# Problem
Retype every line of the records below without changing anything.

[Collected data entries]
---
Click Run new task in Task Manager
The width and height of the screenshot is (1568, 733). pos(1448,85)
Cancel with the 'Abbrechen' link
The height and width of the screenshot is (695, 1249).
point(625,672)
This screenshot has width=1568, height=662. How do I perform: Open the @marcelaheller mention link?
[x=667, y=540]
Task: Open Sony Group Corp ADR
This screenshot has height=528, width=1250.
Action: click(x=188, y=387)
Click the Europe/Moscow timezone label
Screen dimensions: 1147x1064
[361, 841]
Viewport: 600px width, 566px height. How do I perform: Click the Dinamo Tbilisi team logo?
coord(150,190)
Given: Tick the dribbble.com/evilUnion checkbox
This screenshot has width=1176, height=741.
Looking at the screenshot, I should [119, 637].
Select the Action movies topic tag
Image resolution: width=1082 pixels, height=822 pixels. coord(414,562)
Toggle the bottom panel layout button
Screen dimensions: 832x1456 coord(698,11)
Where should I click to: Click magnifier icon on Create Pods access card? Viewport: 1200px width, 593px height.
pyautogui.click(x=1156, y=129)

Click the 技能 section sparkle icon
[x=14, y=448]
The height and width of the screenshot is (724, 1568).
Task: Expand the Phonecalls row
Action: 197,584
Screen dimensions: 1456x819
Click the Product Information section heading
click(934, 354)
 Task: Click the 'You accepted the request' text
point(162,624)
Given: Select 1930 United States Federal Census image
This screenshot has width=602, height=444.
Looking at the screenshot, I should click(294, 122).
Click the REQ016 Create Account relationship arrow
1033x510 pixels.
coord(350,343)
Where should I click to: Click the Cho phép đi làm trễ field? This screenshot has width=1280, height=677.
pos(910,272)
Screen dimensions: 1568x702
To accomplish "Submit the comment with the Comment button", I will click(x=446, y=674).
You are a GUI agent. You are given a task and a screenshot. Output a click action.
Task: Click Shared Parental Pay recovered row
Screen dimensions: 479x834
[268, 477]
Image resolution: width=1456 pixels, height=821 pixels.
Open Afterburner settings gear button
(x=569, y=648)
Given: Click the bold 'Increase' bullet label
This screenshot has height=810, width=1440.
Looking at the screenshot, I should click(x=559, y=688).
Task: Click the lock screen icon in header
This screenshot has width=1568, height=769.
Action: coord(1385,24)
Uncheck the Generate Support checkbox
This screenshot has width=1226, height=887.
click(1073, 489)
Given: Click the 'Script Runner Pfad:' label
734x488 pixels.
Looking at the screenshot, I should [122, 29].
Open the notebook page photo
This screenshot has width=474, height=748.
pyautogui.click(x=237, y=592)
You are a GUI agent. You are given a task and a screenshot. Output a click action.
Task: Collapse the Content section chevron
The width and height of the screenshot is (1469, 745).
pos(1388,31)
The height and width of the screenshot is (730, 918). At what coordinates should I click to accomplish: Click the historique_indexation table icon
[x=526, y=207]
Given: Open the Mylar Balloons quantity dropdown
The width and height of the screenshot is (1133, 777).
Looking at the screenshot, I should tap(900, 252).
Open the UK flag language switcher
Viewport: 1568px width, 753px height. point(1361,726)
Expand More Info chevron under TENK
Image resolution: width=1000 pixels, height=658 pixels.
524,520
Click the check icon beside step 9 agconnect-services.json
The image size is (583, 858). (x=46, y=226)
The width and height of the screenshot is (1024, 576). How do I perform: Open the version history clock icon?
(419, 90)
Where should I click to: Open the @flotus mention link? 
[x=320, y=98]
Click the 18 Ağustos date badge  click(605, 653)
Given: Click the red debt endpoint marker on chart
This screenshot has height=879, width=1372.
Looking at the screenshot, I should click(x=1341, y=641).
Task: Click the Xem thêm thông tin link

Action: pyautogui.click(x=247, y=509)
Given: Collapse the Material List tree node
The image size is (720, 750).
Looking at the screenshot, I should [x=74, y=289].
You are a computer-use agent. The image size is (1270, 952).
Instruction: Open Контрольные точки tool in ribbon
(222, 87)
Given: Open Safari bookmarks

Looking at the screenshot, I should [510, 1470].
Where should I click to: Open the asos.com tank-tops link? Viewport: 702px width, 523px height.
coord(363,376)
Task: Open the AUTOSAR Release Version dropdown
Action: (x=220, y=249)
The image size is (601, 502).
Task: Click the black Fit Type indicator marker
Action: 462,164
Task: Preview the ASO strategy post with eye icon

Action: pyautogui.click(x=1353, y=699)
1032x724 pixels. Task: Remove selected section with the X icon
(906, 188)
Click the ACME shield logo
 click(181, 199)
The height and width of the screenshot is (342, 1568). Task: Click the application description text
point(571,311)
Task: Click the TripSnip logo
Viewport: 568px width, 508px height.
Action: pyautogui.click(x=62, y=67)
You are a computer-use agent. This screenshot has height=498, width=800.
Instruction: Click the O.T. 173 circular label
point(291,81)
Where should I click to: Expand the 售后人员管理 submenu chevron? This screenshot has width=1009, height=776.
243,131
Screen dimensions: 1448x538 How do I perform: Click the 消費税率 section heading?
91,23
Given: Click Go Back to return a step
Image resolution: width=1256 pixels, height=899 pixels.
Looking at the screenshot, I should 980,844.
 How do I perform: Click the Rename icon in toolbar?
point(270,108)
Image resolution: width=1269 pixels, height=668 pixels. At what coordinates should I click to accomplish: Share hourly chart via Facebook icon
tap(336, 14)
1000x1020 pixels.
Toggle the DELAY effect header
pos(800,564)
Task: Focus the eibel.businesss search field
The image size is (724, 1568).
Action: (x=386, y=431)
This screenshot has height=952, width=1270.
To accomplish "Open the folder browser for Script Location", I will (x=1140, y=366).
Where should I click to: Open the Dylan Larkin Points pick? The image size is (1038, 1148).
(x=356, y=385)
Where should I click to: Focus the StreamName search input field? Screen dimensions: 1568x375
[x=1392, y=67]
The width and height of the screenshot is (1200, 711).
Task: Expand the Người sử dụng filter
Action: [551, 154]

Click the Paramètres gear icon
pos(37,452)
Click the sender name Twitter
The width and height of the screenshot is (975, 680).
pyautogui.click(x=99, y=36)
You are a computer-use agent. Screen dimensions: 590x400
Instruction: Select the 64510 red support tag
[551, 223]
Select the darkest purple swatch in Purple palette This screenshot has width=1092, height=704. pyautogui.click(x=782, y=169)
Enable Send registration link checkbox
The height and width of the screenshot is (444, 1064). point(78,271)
---
# Written response
Click Run new task in Task Manager
The width and height of the screenshot is (1568, 733). pos(1448,85)
Cancel with the 'Abbrechen' link
The height and width of the screenshot is (695, 1249).
point(625,672)
This screenshot has width=1568, height=662. How do I perform: Open the @marcelaheller mention link?
[x=667, y=540]
Task: Open Sony Group Corp ADR
This screenshot has height=528, width=1250.
Action: click(x=188, y=387)
Click the Europe/Moscow timezone label
Screen dimensions: 1147x1064
[361, 841]
Viewport: 600px width, 566px height. How do I perform: Click the Dinamo Tbilisi team logo?
coord(150,190)
Given: Tick the dribbble.com/evilUnion checkbox
This screenshot has width=1176, height=741.
Looking at the screenshot, I should [119, 637].
Select the Action movies topic tag
Image resolution: width=1082 pixels, height=822 pixels. coord(414,562)
Toggle the bottom panel layout button
Screen dimensions: 832x1456 coord(698,11)
Where should I click to: Click magnifier icon on Create Pods access card? Viewport: 1200px width, 593px height.
pyautogui.click(x=1156, y=129)

Click the 技能 section sparkle icon
[x=14, y=448]
The height and width of the screenshot is (724, 1568).
Task: Expand the Phonecalls row
Action: 197,584
Screen dimensions: 1456x819
Click the Product Information section heading
click(934, 354)
 Task: Click the 'You accepted the request' text
point(162,624)
Given: Select 1930 United States Federal Census image
This screenshot has width=602, height=444.
Looking at the screenshot, I should click(294, 122).
Click the REQ016 Create Account relationship arrow
1033x510 pixels.
coord(350,343)
Where should I click to: Click the Cho phép đi làm trễ field? This screenshot has width=1280, height=677.
pos(910,272)
Screen dimensions: 1568x702
To accomplish "Submit the comment with the Comment button", I will click(x=446, y=674).
You are a GUI agent. You are given a task and a screenshot. Output a click action.
Task: Click Shared Parental Pay recovered row
Screen dimensions: 479x834
[268, 477]
Image resolution: width=1456 pixels, height=821 pixels.
Open Afterburner settings gear button
(x=569, y=648)
Given: Click the bold 'Increase' bullet label
This screenshot has height=810, width=1440.
Looking at the screenshot, I should click(x=559, y=688).
Task: Click the lock screen icon in header
This screenshot has width=1568, height=769.
Action: coord(1385,24)
Uncheck the Generate Support checkbox
This screenshot has width=1226, height=887.
click(1073, 489)
Given: Click the 'Script Runner Pfad:' label
734x488 pixels.
Looking at the screenshot, I should [122, 29].
Open the notebook page photo
This screenshot has width=474, height=748.
pyautogui.click(x=237, y=592)
You are a GUI agent. You are given a task and a screenshot. Output a click action.
Task: Collapse the Content section chevron
The width and height of the screenshot is (1469, 745).
pos(1388,31)
The height and width of the screenshot is (730, 918). At what coordinates should I click to accomplish: Click the historique_indexation table icon
[x=526, y=207]
Given: Open the Mylar Balloons quantity dropdown
The width and height of the screenshot is (1133, 777).
Looking at the screenshot, I should tap(900, 252).
Open the UK flag language switcher
Viewport: 1568px width, 753px height. point(1361,726)
Expand More Info chevron under TENK
Image resolution: width=1000 pixels, height=658 pixels.
524,520
Click the check icon beside step 9 agconnect-services.json
The image size is (583, 858). (x=46, y=226)
The width and height of the screenshot is (1024, 576). How do I perform: Open the version history clock icon?
(419, 90)
Where should I click to: Open the @flotus mention link? 
[x=320, y=98]
Click the 18 Ağustos date badge  click(605, 653)
Given: Click the red debt endpoint marker on chart
This screenshot has height=879, width=1372.
Looking at the screenshot, I should click(x=1341, y=641).
Task: Click the Xem thêm thông tin link

Action: pyautogui.click(x=247, y=509)
Given: Collapse the Material List tree node
The image size is (720, 750).
Looking at the screenshot, I should [x=74, y=289].
You are a computer-use agent. The image size is (1270, 952).
Instruction: Open Контрольные точки tool in ribbon
(222, 87)
Given: Open Safari bookmarks

Looking at the screenshot, I should [510, 1470].
Where should I click to: Open the asos.com tank-tops link? Viewport: 702px width, 523px height.
coord(363,376)
Task: Open the AUTOSAR Release Version dropdown
Action: (x=220, y=249)
The image size is (601, 502).
Task: Click the black Fit Type indicator marker
Action: 462,164
Task: Preview the ASO strategy post with eye icon

Action: pyautogui.click(x=1353, y=699)
1032x724 pixels. Task: Remove selected section with the X icon
(906, 188)
Click the ACME shield logo
 click(181, 199)
The height and width of the screenshot is (342, 1568). Task: Click the application description text
point(571,311)
Task: Click the TripSnip logo
Viewport: 568px width, 508px height.
Action: pyautogui.click(x=62, y=67)
You are a computer-use agent. This screenshot has height=498, width=800.
Instruction: Click the O.T. 173 circular label
point(291,81)
Where should I click to: Expand the 售后人员管理 submenu chevron? This screenshot has width=1009, height=776.
243,131
Screen dimensions: 1448x538 How do I perform: Click the 消費税率 section heading?
91,23
Given: Click Go Back to return a step
Image resolution: width=1256 pixels, height=899 pixels.
Looking at the screenshot, I should 980,844.
 How do I perform: Click the Rename icon in toolbar?
point(270,108)
Image resolution: width=1269 pixels, height=668 pixels. At what coordinates should I click to accomplish: Share hourly chart via Facebook icon
tap(336, 14)
1000x1020 pixels.
Toggle the DELAY effect header
pos(800,564)
Task: Focus the eibel.businesss search field
The image size is (724, 1568).
Action: (x=386, y=431)
This screenshot has height=952, width=1270.
To accomplish "Open the folder browser for Script Location", I will (x=1140, y=366).
Where should I click to: Open the Dylan Larkin Points pick? The image size is (1038, 1148).
(x=356, y=385)
Where should I click to: Focus the StreamName search input field? Screen dimensions: 1568x375
[x=1392, y=67]
The width and height of the screenshot is (1200, 711).
Task: Expand the Người sử dụng filter
Action: [551, 154]

Click the Paramètres gear icon
pos(37,452)
Click the sender name Twitter
The width and height of the screenshot is (975, 680).
pyautogui.click(x=99, y=36)
You are a computer-use agent. Screen dimensions: 590x400
Instruction: Select the 64510 red support tag
[551, 223]
Select the darkest purple swatch in Purple palette This screenshot has width=1092, height=704. pyautogui.click(x=782, y=169)
Enable Send registration link checkbox
The height and width of the screenshot is (444, 1064). point(78,271)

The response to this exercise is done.